As a long campaign against the Keystone XL pipeline comes to a head (with a decision expected by the new year), U.S. environmental group ForestEthics has turned its attention to the Pacific Northwest.

The focus is another Kinder Morgan project; a major expansion of the TransMountain pipeline that would see an additional quarter-million barrels per day of diluted bitumen from Alberta pumped in and shipped out on tankers via the Westbridge terminal, in Vancouver's Burrard Inlet.

In a joint effort with the Canadian branch of ForestEthics, the group has launched a new website, OilSandsSOS.org that tracks tankers carrying product from the Westbridge terminal.

The website specifically looks at data, collected by an atenna in Vancouver, from ships that fill up at the terminal -- information available through an international, automatic ship tracking system.

Using a shared database, the site's programmer can follow the ships to their destination. Currently, about 80 per cent are going to California, explained ForestEthics spokesperson Matt Krogh, at a press conference this morning.

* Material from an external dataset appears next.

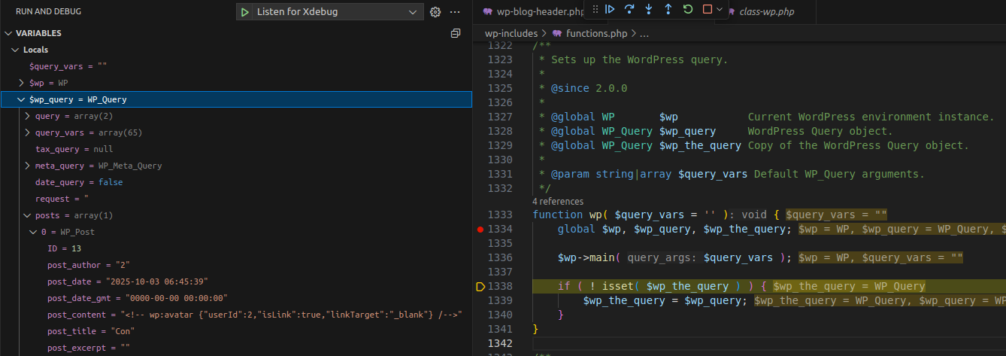Toggle the red breakpoint on line 1334

point(480,229)
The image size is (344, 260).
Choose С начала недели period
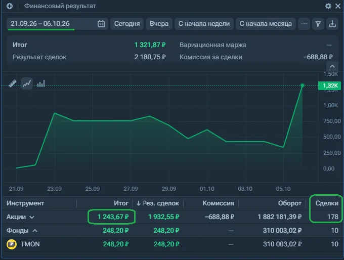pos(204,24)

Krogh said his group wanted to focus on ships carrying diluted bitumen, an unrefined oil product that poses complicated and dangerous clean-up challenges on land or water.

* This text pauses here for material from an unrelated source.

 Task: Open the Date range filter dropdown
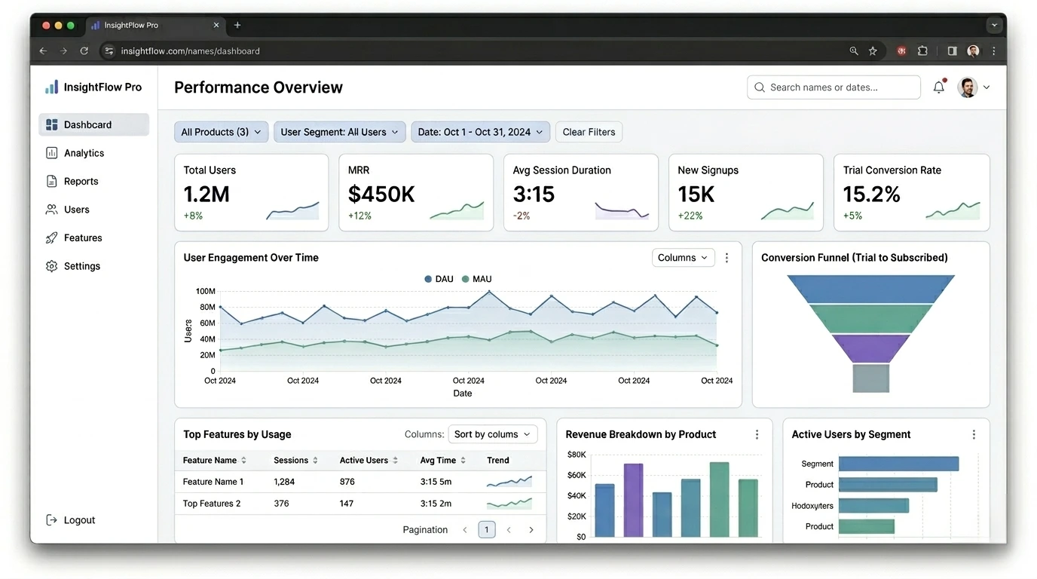coord(480,132)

The website is part of a larger campaign to unite both Canadians and Americans against tar sands expansion, a movement that gained momentum with the proposed Keystone XL pipeline.

The Canadian government lobbied aggressively for Keystone in the U.S., promoting Canadian sands oil as a better alternative to importing product from less socially and politically stable countries.

But oil sands pipeline development in Canada has been anything but smooth. Enbridge's Northern Gateway pipeline has faced serious opposition from First Nations. And yesterday, the Yinka Dene filed a complaint to the United Nations about the federal government's position on the pipeline.

Krogh said that in the U.S. there's less awareness of Enbridge's Northern Gateway, but that people on both sides of the border are starting to pay attention to Kinder Morgan's TransMountain project. "This is a cross-border issue with cross-border significance."

Colleen Kimmett is an editor at The Tyee.